* _Textauszug_
Seit Juli 2021 haben zudem Eltern von gesundheitlich schwer beeinträchtigten Kindern Anspruch auf einen Betreuungsurlaub von maximal 14 Wochen, den sie innerhalb von 18 Monaten am Stück oder tageweise beziehen können. Die Eltern können den Urlaub frei unter sich aufteilen und haben Anspruch auf eine Betreuungsentschädigung.

Die jüngste Anpassung der Erwerbsersatzordnung ist erst seit Anfang 2023 in Kraft: Adoptiveltern, die ein Kind unter vier Jahren zur Adoption aufnehmen, haben einen Anspruch auf zwei Wochen bezahlten Adoptionsurlaub, den sie innerhalb eines Jahres am Stück oder tageweise beziehen können. Die Eltern können den Urlaub frei unter sich aufteilen. Während des Urlaubs wird über die EO eine Adoptionsentschädigung ausgerichtet.

 

Über Lohnbeiträge finanziert

In den ersten sieben Jahren nach Einführung der Erwerbsersatzordnung waren wegen des Fondsvermögens aus dem Zweiten Weltkrieg noch keine Beiträge der Erwerbstätigen notwendig. Seit 1960 wird die EO mit Beiträgen auf dem Erwerbseinkommen und zu einem kleinen Teil mit Kapitalerträgen finanziert; Bund und Kantone steuern keine Beiträge bei.

Die EO ist obligatorisch und beruht auf dem Solidaritätsprinzip. Sprich: Erwerbstätige und Nichterwerbstätige sind beitragspflichtig, unabhängig davon, ob sie jemals Leistungen der EO beziehen werden. Bei unselbstständiger Erwerbstätigkeit werden die EO-Beiträge je hälftig von der versicherten Person und vom Arbeitgeber bezahlt. Selbstständige und Nichterwerbstätige kommen alleine für ihre EO-Beiträge auf.

* _Aufgabe a_
Gib in den Einträgen nur die Zeilen ab der Zeile mit "Task: Point to the WATERLOO district label" bis einschließlich der Zeile mit "Action: click(x=189, y=80)" noch einmal vollständig wieder. Rechne dabei jede Koordinate auf das 1,2-Fache um und runde auf ganze Zahlen, wobei ,5 aufgerundet wird.

* _Vorliegende Daten_
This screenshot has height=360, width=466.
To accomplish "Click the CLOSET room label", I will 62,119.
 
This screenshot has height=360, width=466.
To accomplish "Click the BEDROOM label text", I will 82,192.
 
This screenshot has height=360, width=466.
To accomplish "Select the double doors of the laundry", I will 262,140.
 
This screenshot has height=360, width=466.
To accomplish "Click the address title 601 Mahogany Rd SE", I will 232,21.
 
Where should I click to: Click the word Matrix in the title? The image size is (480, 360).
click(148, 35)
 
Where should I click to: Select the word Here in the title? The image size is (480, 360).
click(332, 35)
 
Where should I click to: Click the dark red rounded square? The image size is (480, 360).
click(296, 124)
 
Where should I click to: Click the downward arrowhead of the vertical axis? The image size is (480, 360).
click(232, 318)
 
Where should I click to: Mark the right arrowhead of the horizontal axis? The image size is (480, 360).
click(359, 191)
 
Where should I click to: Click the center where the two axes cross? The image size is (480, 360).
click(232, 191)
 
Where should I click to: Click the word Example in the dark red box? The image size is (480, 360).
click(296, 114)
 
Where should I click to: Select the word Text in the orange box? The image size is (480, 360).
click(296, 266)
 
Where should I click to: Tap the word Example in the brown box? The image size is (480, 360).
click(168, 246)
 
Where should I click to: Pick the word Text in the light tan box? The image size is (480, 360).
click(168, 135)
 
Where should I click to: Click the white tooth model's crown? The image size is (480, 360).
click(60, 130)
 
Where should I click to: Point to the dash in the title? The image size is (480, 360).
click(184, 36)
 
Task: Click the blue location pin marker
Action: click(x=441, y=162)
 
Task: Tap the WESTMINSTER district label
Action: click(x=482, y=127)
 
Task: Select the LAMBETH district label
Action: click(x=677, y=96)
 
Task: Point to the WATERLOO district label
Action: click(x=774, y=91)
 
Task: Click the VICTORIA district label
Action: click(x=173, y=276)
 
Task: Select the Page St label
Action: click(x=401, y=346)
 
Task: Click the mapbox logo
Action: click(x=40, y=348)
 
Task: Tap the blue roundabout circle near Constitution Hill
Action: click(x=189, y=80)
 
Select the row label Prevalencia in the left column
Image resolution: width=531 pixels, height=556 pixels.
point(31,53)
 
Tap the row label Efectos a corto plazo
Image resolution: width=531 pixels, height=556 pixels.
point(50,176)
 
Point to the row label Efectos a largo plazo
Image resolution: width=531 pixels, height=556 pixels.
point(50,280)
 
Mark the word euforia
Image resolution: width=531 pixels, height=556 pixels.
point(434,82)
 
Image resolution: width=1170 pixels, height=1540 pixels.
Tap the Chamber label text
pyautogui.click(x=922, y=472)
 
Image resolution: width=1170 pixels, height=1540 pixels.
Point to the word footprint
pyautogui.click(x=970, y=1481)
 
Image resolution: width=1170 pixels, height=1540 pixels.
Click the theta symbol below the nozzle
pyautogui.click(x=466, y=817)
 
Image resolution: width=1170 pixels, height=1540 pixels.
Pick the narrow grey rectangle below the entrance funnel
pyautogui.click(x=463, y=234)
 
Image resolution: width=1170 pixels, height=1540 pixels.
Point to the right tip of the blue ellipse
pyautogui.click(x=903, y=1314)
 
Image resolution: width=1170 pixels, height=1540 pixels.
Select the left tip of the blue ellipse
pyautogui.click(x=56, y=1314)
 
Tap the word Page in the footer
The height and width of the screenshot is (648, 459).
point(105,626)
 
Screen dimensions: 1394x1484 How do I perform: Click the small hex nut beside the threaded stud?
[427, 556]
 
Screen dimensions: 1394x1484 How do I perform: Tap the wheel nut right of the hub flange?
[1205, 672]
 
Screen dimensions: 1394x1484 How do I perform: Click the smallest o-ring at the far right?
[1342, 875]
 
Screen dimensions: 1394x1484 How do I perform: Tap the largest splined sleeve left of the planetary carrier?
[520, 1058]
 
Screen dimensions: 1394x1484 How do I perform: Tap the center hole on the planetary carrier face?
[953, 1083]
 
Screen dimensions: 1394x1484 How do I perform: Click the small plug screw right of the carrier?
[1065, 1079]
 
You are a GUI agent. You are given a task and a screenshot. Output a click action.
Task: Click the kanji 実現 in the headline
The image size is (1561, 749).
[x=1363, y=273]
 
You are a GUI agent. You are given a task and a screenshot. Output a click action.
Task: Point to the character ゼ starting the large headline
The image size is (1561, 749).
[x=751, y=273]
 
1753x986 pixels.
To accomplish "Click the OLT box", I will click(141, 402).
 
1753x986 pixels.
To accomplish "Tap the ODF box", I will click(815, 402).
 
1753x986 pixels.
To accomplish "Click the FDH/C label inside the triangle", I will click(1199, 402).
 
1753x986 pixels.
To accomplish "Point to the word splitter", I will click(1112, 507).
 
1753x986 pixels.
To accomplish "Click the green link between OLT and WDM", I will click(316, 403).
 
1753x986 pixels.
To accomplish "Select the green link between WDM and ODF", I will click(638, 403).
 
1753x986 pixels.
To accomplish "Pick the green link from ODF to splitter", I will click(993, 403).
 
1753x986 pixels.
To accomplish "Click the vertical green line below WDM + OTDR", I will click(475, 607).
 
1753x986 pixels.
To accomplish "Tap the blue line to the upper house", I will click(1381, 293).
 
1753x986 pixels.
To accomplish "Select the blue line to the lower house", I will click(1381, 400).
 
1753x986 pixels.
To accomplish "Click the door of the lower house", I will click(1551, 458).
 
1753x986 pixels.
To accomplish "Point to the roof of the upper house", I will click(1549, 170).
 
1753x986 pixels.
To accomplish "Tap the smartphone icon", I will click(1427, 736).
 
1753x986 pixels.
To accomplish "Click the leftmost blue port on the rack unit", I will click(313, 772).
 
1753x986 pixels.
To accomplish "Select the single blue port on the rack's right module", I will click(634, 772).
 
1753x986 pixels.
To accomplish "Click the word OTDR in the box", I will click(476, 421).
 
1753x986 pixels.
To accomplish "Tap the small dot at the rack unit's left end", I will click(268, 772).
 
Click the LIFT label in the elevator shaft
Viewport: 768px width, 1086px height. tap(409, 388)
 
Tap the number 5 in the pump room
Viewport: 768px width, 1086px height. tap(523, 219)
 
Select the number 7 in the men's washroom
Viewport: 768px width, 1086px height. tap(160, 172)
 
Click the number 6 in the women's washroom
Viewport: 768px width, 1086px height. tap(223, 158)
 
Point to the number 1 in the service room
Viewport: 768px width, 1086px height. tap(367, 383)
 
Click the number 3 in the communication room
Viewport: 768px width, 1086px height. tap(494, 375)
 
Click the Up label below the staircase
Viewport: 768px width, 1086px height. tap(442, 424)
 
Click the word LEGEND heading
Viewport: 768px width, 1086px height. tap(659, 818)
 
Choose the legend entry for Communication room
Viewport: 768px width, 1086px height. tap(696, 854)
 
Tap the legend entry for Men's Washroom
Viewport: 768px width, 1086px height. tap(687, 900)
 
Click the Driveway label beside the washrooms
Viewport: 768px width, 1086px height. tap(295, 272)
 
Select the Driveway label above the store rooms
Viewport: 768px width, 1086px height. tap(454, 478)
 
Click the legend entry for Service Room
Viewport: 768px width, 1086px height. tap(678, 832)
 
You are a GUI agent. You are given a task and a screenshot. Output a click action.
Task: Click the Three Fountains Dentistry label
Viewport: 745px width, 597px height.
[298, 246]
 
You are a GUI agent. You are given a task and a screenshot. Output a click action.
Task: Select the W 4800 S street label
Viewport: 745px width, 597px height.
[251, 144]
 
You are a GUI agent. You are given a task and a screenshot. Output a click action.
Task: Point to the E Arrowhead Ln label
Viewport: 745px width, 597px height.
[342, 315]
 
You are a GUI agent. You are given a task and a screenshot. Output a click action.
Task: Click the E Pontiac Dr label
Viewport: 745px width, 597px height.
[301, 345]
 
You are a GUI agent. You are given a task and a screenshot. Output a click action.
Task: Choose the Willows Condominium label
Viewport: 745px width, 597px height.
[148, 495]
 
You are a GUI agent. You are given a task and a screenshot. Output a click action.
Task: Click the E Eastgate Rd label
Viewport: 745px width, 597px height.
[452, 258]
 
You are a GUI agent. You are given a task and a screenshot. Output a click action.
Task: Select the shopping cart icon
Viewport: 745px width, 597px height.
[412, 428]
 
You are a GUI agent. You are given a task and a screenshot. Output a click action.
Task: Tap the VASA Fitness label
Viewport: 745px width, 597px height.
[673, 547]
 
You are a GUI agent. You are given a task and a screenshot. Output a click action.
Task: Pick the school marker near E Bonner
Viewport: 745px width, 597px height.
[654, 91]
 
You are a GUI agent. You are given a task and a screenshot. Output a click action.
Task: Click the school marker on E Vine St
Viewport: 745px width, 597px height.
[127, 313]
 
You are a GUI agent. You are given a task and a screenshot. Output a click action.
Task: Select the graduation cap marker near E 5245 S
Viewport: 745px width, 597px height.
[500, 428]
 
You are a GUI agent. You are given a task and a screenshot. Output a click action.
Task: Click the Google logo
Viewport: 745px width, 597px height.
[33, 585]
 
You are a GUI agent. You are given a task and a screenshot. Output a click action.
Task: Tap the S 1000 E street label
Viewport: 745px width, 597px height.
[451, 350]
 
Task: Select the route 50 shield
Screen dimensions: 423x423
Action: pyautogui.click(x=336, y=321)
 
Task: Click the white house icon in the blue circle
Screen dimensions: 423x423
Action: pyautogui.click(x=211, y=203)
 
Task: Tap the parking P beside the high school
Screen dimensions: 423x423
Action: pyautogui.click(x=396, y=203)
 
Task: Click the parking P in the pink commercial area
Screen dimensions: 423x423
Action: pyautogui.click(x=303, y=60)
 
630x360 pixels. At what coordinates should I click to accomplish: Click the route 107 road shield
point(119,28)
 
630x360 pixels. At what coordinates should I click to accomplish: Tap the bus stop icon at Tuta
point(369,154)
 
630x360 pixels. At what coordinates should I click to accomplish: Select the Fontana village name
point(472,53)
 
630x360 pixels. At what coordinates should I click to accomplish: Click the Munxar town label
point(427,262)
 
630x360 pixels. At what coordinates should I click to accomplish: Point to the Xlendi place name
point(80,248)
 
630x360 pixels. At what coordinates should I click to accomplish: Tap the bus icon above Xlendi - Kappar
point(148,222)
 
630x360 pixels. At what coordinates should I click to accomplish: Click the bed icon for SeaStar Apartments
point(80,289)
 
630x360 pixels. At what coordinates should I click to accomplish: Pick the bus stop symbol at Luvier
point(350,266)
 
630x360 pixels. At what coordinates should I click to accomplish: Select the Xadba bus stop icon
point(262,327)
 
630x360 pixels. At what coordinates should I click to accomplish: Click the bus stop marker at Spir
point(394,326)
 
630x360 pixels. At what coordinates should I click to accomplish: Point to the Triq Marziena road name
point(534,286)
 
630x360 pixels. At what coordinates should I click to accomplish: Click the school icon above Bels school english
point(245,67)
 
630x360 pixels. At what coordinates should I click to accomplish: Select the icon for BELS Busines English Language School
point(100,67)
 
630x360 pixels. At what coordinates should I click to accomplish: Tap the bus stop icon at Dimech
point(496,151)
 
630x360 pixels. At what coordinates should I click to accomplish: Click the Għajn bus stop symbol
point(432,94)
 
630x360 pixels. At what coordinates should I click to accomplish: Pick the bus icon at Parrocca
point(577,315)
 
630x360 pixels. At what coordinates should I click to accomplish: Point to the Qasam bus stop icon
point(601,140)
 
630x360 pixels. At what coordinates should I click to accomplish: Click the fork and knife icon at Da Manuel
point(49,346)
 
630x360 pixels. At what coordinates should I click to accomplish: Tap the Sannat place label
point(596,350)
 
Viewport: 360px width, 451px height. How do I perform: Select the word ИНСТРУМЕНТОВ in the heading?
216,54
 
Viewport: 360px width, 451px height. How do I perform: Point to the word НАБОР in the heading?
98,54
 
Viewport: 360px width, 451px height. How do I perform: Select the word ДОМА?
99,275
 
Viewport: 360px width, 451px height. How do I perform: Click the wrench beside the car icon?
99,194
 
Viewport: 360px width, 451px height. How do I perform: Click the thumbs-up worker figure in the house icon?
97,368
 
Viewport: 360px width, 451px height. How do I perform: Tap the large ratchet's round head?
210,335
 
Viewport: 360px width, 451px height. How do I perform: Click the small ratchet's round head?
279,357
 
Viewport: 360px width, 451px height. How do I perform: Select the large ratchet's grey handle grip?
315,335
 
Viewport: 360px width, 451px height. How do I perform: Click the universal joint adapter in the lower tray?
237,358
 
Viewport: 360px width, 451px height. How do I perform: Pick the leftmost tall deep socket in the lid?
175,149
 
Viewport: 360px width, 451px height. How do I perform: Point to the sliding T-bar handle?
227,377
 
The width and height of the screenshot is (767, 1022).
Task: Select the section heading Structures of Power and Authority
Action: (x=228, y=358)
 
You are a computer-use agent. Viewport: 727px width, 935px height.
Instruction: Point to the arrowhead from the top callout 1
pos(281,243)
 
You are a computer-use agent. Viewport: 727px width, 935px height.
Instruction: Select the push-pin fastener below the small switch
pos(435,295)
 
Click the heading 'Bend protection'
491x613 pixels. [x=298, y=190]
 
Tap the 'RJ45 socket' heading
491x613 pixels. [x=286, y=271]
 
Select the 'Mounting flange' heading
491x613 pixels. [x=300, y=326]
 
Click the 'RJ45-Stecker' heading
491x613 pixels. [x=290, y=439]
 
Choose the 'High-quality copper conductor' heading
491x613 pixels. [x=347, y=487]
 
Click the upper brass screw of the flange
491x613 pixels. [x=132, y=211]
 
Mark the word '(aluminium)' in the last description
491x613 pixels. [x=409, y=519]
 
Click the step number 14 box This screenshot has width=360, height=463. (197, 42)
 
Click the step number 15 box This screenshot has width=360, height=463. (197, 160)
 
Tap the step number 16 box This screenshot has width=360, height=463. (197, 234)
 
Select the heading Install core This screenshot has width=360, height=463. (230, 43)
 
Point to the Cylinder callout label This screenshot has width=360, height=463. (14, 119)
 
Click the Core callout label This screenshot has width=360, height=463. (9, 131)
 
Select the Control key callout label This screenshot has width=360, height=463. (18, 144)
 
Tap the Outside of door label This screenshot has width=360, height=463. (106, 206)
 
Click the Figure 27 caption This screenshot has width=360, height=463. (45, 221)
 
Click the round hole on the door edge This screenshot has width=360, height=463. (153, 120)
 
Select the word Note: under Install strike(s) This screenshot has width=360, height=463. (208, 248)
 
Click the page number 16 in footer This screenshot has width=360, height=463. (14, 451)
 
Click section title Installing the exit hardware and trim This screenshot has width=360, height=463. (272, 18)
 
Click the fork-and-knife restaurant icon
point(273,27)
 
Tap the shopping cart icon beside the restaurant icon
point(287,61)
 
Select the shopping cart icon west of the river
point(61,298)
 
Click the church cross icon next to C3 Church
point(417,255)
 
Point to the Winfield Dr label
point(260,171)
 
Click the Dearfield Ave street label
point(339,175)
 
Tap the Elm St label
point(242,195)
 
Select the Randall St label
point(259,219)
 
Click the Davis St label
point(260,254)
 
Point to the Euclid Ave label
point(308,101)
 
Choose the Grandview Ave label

* _Aufgabe b_
Führe den Text über die Erwerbsersatzordnung im Anschluss an seinen letzten Satz weiter.

* _Antwort a_
Task: Point to the WATERLOO district label
Action: click(x=929, y=109)
 
Task: Click the VICTORIA district label
Action: click(x=208, y=331)
 
Task: Select the Page St label
Action: click(x=481, y=415)
 
Task: Click the mapbox logo
Action: click(x=48, y=418)
 
Task: Tap the blue roundabout circle near Constitution Hill
Action: click(x=227, y=96)

* _Antwort b_
Alle Einnahmen und Leistungen werden dem Ausgleichsfonds der EO gutgeschrieben oder belastet. Der Bestand an flüssigen Mitteln und der Anlagen dieses Fonds darf dabei in der Regel nicht unter 50 Prozent einer Jahresausgabe sinken (Art. 28 EOG). Ausserdem dürfen die Beiträge vom Einkommen aus einer Erwerbstätigkeit 0,5 Prozent nicht übersteigen (Art. 27 EOG). Der EO-Beitragssatz wurde seit 1953 mehrfach angepasst (siehe Grafik 1).

 

Weil der Armeebestand nach dem Ende des Kalten Krieges stark zurückging, wurde der EO-Beitragssatz im Jahr 1995 auf 0,3 Lohnprozente gesenkt. Im Zuge der Einführung der Mutterschaftsentschädigung zehn Jahre später schrumpften die Reserven der EO stark. Um die Liquidität sicherzustellen und die Reserven wieder aufzubauen, wurde der EO-Beitragssatz auf Anfang 2011 auf 0,5 Lohnprozente erhöht. Nach einer vorübergehenden Absenkung auf 0,45 Prozent im Jahr 2016 beträgt der EO-Beitragssatz – wegen der Einführung des Vaterschaftsurlaubs und des Betreuungsurlaubs – heute wieder 0,5 Prozent.

 

Mutterschaft ist grösster Budgetposten

Im Jahr 1953 gab die EO 42 Millionen Franken pro Jahr aus – das entspricht 0,15 Prozent des damaligen BIP. Im Jahr 2021 waren es rund 2 Milliarden Franken (0,25 Prozent des BIP). Im Vergleich zur AHV, der Beruflichen Versorge oder der Krankenversicherung setzt die EO deutlich weniger Geld um: Die EO-Ausgaben machten 2021 weniger als 1 Prozent aller Sozialversicherungsausgaben der Schweiz aus.

Innerhalb der EO stellt die Mutterschaftsentschädigung mit einem Anteil von 51 Prozent den grössten Ausgabenposten dar, gefolgt von den Dienstleistenden (siehe Grafik 2 und Tabelle).

 

Die Vaterschaftsentschädigung hatte 2021 einen Anteil von 8 Prozent an den EO-Leistungen. Mit durchschnittlich 169 Franken pro Tag lag der Tagesansatz von Vätern deutlich über demjenigen der Mütter (siehe Tabelle). Die Ursache dafür findet sich hauptsächlich in höheren Pensen und höheren Löhnen.

Die Anfang Juli 2021 eingeführte Betreuungsentschädigung hat für Leistungen bisher 3,8 Millionen Franken ausbezahlt (provisorische Zahlen). Zur Adoptionsentschädigung liegen noch keine Zahlen vor, da diese erst im Januar 2023 in Kraft getreten ist.

Rechtsanwältin MLaw, Leistungen AHV/EO/EL, Bundesamt für Sozialversicherungen (BSV)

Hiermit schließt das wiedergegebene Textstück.